Criminal Defense in China

February 3, 2017 by Sherri Klassen

Professor's Sida Liu's new book shows how defense lawyers in China interweave politics and practice in their everyday work.

Sida Liu is a faculty member at the Department of Sociology, University of Toronto, teaching at the Mississauga campus. Currently he is also a Member of the Institute for Advanced Study in Princeton, a Faculty Fellow at the American Bar Foundation, and a Fellow of the Public Intellectuals Program at the National Committee on U.S.-China Relations. Professor Liu's empirical research focuses on the legal profession in China.
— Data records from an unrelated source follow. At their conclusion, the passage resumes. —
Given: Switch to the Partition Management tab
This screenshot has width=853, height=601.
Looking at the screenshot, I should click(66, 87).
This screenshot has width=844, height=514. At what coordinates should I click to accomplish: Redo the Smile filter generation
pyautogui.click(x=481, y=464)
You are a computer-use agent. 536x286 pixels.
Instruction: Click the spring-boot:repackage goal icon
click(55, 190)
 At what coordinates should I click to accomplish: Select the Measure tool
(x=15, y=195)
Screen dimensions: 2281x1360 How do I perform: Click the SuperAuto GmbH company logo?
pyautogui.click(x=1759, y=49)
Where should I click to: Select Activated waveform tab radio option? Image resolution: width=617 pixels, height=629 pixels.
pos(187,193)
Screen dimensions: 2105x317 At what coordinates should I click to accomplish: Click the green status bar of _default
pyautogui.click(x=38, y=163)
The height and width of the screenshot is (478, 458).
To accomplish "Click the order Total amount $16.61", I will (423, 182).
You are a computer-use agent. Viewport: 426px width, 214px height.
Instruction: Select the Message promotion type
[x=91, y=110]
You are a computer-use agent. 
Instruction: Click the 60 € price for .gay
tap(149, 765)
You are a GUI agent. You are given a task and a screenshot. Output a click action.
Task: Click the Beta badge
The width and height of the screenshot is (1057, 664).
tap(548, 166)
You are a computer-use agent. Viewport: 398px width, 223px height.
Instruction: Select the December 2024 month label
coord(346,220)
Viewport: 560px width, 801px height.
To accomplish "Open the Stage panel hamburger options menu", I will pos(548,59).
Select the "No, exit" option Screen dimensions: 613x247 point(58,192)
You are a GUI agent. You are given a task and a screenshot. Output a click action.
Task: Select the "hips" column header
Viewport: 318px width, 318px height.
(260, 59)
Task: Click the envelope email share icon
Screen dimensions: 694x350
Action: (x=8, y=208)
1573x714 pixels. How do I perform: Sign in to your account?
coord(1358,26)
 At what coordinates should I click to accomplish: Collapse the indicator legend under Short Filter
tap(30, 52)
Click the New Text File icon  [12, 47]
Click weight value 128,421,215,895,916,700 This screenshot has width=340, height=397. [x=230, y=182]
Late this fall he and co-author Terence C. Halliday, published a book with Cambridge University Press entitled Criminal Defense in China: The Politics of Lawyers at Work

According to the publisher:

Criminal Defense in China studies empirically the everyday work and political mobilization of defense lawyers in China. It builds upon 329 interviews across China, and other social science methods, to investigate and analyze the interweaving of politics and practice in five segments of the practicing criminal defense bar in China from 2005 to 2015. This book is the first to examine everyday criminal defense work in China as a political project. The authors engage extensive scholarship on lawyers and political liberalism across the world, from seventeenth-century Europe to late twentieth-century Korea and Taiwan, drawing on theoretical propositions from this body of theory to examine the strategies and constraints of lawyer mobilization in China. The book brings a fresh perspective through its focus on everyday work and ordinary lawyering in an authoritarian context and raises searching questions about law and lawyers, politics and society, in China's uncertain future.